On Saturday, March 18th, we arrived (again) at the hospital, in our pajamas, expecting another quick visit, another reassurance. At 6:42pm, my daughter arrived by emergency c-section, a surgery that saved her life and mine. It took a few minutes before I could see her, but then there she was, my universe contained in a 4-pound and 17-inch package. There were her piercing blue eyes, being whisked away from me by the team of NICU doctors and nurses all too fast.

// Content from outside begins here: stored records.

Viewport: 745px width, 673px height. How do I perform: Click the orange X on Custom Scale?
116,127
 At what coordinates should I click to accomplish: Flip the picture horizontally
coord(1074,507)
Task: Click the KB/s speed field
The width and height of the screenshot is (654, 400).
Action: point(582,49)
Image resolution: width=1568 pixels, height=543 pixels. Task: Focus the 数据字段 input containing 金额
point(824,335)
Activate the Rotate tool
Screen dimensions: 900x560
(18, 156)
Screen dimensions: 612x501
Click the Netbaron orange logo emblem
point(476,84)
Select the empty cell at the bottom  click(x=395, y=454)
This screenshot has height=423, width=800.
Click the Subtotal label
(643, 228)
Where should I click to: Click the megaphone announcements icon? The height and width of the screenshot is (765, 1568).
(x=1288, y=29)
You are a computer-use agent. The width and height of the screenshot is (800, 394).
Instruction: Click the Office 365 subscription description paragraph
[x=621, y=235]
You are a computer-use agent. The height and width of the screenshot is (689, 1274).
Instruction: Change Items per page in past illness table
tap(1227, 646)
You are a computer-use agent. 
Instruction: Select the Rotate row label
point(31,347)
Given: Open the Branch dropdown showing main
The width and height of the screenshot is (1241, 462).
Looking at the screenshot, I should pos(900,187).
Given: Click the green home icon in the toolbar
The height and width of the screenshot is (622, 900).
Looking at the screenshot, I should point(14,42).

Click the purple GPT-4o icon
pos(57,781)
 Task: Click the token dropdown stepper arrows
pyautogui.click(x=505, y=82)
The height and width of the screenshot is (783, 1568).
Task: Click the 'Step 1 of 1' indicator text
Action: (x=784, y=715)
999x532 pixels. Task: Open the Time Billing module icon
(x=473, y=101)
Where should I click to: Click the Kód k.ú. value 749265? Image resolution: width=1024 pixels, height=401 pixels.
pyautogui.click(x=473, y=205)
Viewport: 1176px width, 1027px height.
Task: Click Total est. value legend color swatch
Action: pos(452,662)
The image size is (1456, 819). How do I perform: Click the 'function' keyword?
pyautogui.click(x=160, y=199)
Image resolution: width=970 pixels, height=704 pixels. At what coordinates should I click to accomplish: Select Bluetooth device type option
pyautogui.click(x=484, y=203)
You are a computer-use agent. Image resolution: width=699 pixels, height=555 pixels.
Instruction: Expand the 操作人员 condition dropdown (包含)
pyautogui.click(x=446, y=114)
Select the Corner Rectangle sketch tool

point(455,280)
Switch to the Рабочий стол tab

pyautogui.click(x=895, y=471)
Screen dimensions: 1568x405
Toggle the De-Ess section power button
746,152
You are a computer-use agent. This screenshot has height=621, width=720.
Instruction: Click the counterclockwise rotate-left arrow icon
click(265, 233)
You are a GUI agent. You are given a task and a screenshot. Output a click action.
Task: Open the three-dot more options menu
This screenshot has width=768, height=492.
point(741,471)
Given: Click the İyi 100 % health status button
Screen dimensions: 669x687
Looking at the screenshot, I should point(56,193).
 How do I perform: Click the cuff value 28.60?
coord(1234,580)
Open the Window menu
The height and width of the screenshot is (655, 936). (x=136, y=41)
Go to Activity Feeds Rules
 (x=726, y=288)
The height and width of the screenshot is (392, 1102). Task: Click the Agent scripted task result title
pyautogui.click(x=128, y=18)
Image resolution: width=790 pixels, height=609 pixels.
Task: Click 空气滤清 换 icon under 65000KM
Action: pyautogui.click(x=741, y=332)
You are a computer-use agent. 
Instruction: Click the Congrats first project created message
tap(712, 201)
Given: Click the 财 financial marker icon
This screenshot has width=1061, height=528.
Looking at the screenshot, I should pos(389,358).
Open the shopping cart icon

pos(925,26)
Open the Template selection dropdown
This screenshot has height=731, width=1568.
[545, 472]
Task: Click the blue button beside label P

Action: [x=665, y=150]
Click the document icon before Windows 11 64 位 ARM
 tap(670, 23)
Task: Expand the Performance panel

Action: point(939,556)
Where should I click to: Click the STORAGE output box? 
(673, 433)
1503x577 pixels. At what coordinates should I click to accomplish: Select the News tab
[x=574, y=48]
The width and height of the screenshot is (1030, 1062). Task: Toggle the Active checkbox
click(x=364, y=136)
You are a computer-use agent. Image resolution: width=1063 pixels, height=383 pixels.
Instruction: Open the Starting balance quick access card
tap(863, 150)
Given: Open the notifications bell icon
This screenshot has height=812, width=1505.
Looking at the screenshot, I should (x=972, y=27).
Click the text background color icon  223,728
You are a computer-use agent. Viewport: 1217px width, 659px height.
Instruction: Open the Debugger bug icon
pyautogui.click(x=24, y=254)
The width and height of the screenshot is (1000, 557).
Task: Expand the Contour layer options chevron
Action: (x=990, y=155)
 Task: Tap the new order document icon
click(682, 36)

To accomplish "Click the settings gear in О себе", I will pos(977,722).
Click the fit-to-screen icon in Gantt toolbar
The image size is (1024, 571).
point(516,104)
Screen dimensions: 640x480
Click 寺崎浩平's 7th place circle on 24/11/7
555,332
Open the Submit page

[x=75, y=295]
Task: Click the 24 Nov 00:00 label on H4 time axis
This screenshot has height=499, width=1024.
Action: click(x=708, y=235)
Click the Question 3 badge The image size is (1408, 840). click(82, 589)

My entry into motherhood was not what I imagined. I was not someone who prepared a birth plan, knowing that birth and parenthood were full of the unexpected, and being rigid instead of flexible would likely only increase my stress. The only thing I  imagined or planned on was being able to hold my child. As I waited to be cleared to visit the NICU that first night, I had a singular focus of being able to hold her. I couldn’t yet process that her life had been saved- it only felt like she had been taken away from me. I needed her back. I needed us connected again. I was finally wheeled into her large sterile room, almost entirely empty except for the isolette where my tiny universe slept. My arms were outstretched, reaching for her, when the nurse told us, “You can hold her for a bit tonight. But after tonight, you can only hold her twice a day, during her feedings. It causes her body too much stress to be held too much.” 

My entry into motherhood was not what I imagined, but it taught me so much about being a parent. I thought I knew what was best for my child, and I wanted it to be what was best for her, but at that time, it wasn’t- it was what I wanted and what was best for me. My daughter recently asked if it was a “bad thing” that she was an early baby. “It’s not a bad thing,” I told her. “But it was a hard thing. Your dad and I just wanted so much to take you home and have you with us all the time.” “But Mom,” she replied, “I was getting the care I needed from the doctors and nurses.” So often, we want to provide all the care our child needs. But there will be times when they need someone or something we can’t provide. Parenthood is this juxtaposition of holding tight and letting go. It’s knowing that sometimes, May sunshine needs to come in the gray of March.

For the next 32 days, I sat with my daughter 11 hours a day, waiting to be permitted to hold her. There were resources offered at the hospital- social workers and support groups- but I couldn’t get myself to leave her unless it was to pump or eat (so that I could pump again). For the 31 weeks I was pregnant with my daughter, she found ways of communicating,  “I am here with you,” especially when it mattered most. For those 32 days she spent in the hospital, I desperately wanted to be everything she needed, to fix, to solve any issue, to protect her from any potential harm. But all I could do was sit with her and tell her again and again, “Here I am. Here I have always been, just waiting for you.” 

On April 19th, 2017, our daughter came home for the first time. Now, we are celebrating her 8th birthday, and I am all too aware of how fast time is moving. My daughter is incredibly empathetic, caring, and curious. She often starts a sentence with, “Mom, can I tell you something?” And I always reply, “You can tell me anything.” Being the best parent I can be doesn’t mean that I’ll always have the perfect response for her, and it doesn’t mean I’ll always be the person she wants to tell everything to. But I always want her to know she can. If nothing else, I want her to hear the words she once communicated to me, “I am here. I have always been here. Just waiting for you.”